Start DATA EXCERPTS

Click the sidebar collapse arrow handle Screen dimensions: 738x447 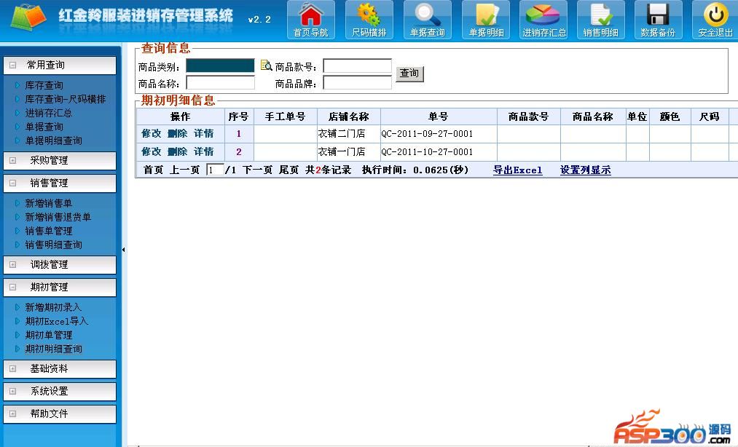coord(123,250)
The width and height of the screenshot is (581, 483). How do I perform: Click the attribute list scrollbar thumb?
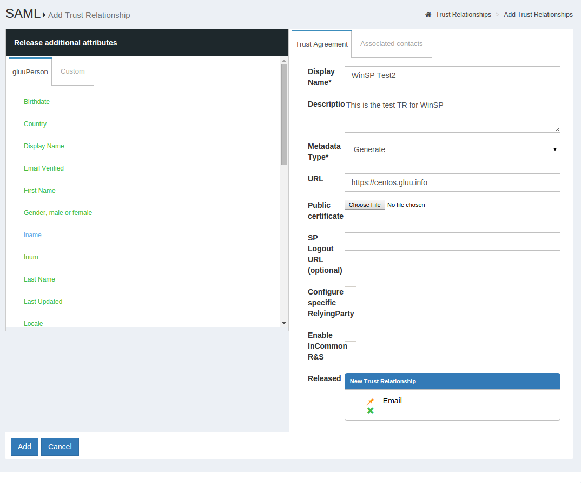[x=284, y=114]
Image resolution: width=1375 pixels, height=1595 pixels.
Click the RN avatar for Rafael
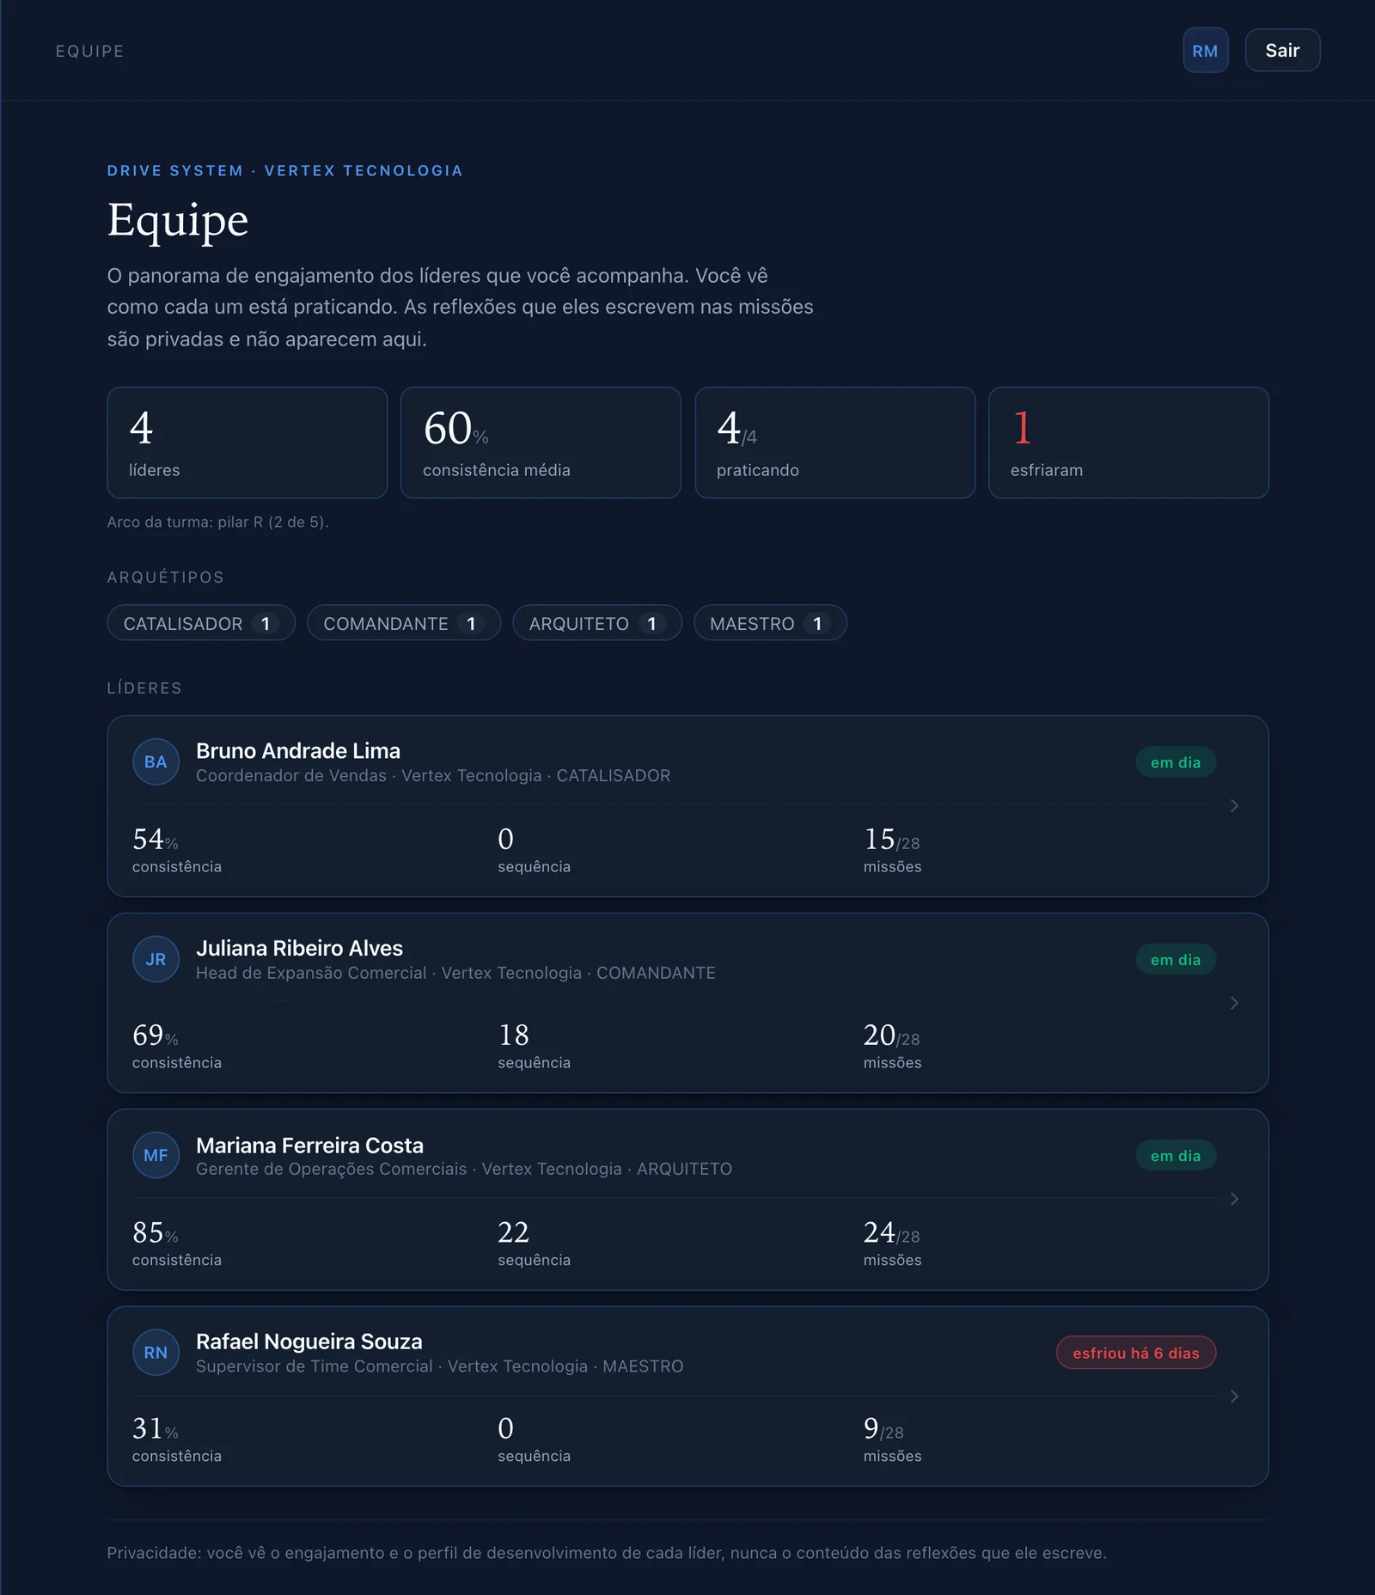(x=156, y=1353)

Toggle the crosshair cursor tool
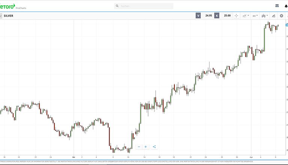[x=236, y=16]
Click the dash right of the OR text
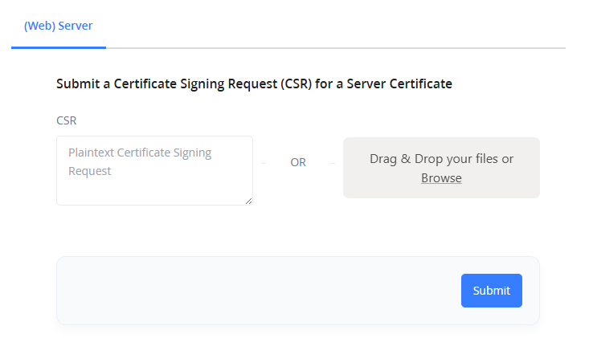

End DATA EXCERPTS

## WHAT TO PRODUCE
Reproduce the data from the line containing "Toggle the crosshair cursor tool" through the end of the data, both ends included, substituting "precision" for "crosshair" and leaving everything else unchanged. Omit the pictures from your answer.

## THE SOLUTION
Toggle the precision cursor tool
[x=236, y=16]
Click the dash right of the OR text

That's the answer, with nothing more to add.